*** Opening DATA EXCERPTS ***

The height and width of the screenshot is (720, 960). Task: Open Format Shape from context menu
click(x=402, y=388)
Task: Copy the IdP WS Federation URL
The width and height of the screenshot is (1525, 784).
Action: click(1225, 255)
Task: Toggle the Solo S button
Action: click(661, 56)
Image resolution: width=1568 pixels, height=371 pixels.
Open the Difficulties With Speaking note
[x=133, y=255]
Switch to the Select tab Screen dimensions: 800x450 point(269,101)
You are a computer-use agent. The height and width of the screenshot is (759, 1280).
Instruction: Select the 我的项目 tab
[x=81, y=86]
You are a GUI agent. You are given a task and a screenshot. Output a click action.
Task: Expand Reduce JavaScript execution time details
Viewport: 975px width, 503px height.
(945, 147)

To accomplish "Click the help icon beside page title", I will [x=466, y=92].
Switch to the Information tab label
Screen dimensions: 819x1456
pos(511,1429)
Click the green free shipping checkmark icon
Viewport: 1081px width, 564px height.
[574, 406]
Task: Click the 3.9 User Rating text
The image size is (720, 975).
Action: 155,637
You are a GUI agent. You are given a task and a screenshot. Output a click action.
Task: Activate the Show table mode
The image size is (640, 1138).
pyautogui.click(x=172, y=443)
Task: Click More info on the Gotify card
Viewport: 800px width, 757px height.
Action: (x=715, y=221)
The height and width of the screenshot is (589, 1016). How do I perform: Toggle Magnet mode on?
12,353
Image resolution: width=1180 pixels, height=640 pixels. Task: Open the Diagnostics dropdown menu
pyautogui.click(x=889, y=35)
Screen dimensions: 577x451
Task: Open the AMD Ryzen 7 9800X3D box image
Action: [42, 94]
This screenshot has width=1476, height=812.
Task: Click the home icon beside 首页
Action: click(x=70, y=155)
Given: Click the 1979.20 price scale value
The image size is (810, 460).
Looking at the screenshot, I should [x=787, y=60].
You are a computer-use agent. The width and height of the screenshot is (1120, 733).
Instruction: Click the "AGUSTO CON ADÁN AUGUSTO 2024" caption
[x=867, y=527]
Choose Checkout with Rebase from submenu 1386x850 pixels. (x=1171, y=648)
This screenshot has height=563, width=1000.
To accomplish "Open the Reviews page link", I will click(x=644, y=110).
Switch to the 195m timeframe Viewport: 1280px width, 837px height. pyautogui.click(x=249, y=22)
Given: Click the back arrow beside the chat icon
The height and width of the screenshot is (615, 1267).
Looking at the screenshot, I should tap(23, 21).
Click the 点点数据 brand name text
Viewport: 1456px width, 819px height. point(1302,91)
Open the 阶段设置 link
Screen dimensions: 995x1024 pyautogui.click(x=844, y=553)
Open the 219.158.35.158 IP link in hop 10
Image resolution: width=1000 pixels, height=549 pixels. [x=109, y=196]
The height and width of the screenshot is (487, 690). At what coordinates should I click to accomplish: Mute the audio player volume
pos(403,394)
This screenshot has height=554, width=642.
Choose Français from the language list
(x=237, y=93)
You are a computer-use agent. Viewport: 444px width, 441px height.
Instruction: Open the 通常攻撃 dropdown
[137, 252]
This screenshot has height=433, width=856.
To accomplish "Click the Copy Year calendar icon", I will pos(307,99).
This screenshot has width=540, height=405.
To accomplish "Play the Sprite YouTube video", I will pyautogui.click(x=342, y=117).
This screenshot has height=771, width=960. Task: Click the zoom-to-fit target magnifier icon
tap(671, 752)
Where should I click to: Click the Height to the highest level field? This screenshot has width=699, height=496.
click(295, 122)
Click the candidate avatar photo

*** Closing DATA EXCERPTS ***

▸ EXERCISE OBJECTIVE
Nothing but a number should be given: how many lines in the listing hold the word "computer".

▸ ANSWER TO THE PROBLEM
3